We use sealed lead acids in battery backups here at DEC, and see
a lot of overcharge failures.
|
926.10 | deep cycle...how long | HAEXLI::PMAIER | | Wed Jul 27 1988 11:50 | 10 |
| re .7:
Alan,how many years of service do you expect to get out of your deep
cycle batteries ? What is your record so far ?
Just interested.I'm using the cheapest automotive batteries available
and had no problems so far.
Peter
|
926.11 | more information | MSCSSE::BERENS | Alan Berens | Wed Jul 27 1988 18:47 | 39 |
| re gel electrolyte batteries:
These are the way to go if money is no object -- the one USA price I've
found is $400 (yes, $400) for a 100 A-hr battery. But:
estimated life is 8 to 10 years
can be recharged (guaranteed) after being shorted for 30 days
(no conventional battery will survive such treatment)

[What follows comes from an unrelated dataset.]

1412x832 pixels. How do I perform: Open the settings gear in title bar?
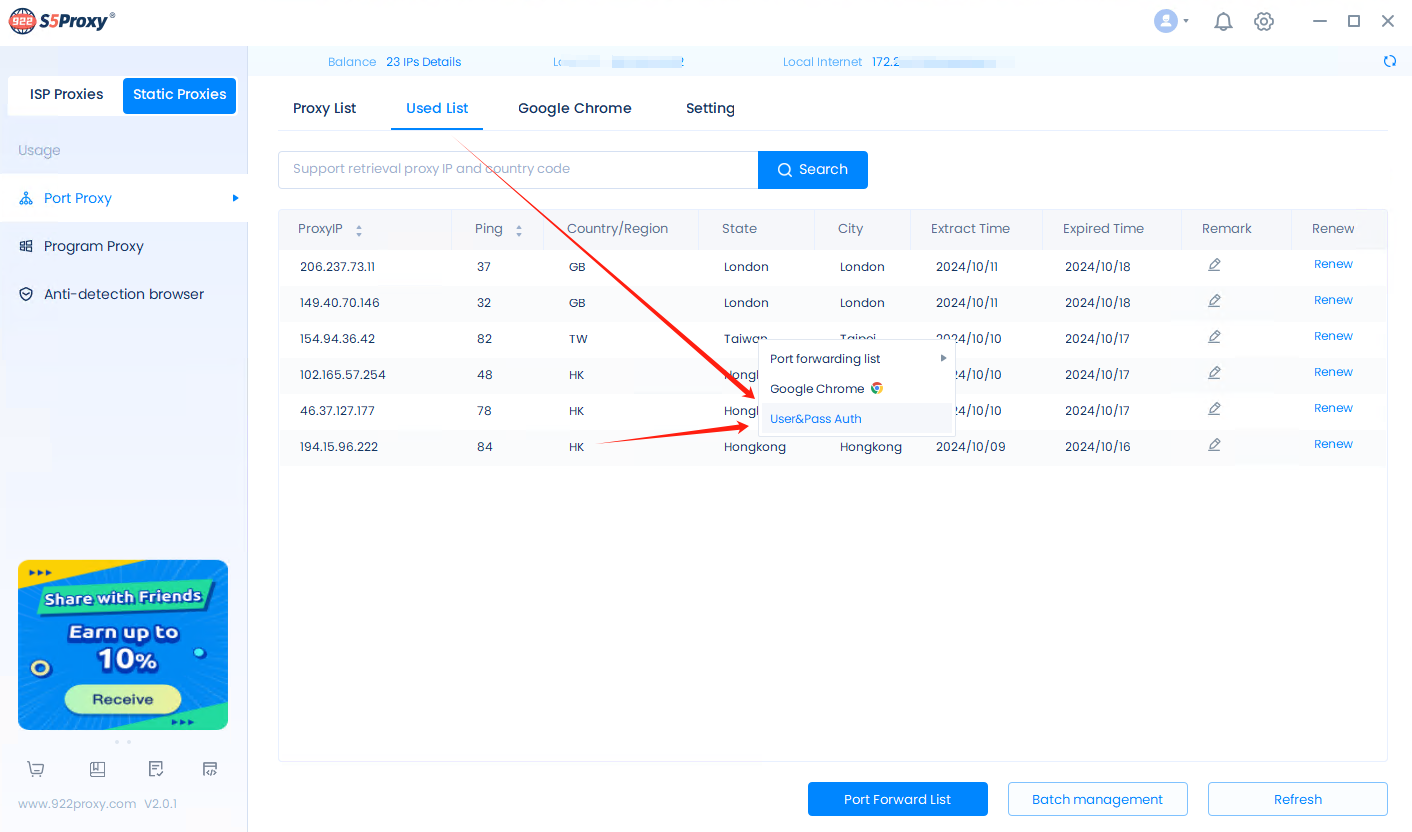tap(1264, 22)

maximum discharge current 770 A
re life of conventional batteries:
Properly maintained and recharged, life can be 10 to 15 years. 20 years
is not unknown. Even though I have only the standard marine alternator
charging system, the original deep cycle batteries in my boat lasted
five years. My present three year-old Surrettes (3 12 V, 100 A-hr) are
still in excellent condition.
re automotive batteries:
Every reference I have says that automotive batteries should NOT be used
on boats. Two reasons: Standard automotive batteries are not designed to
withstand deep cycling (deep discharge). A few deep discharge/charge
cycles will destroy them. Second, they lack the internal physical
strength to withstand the shock loads encountered in heavy weather
sailing. (My Surrettes have survived three continuous days of close
hauled sailing in 20 to 35 knots winds and seas over 15 feet. You could
feel the boat falling off the waves regularly. After three days the
captain -- me -- decided to heave to. We used one battery for those
three days to power the masthead tricolor navigation light, the knotlog,
and the loran occasionally. As I recall, that battery started the engine
on the first try.)
Alan
|
926.12 | Just for calibration | BTO::JPETERS | John Peters, DTN 266-4391 | Thu Jul 28 1988 16:12 | 3 |
| A few deep discharge cycles is on the order of 75, according to
literature that came with the marine battery I bought last year.
|
926.13 | MORE ON THE GEL BATTERY | LAGUNA::MILLMAN_JA | | Thu Jul 28 1988 17:18 | 26 |
| RE. 7
SORRY SERIES IS WHAT I SHOULD HAVE SAID
SALT WATER WILL CONDUCT ELECTRICITY BUT WILL NOT SHORT OUT THE GEL
BATTERY. THESE BATTERIES CAN STAND 1 ATMOSPHER OF DEPTH BEFORE
FAILING...THE ADVANTAGE HERE IS HAVING A SPARE ANCHOR (ONLY JOKING)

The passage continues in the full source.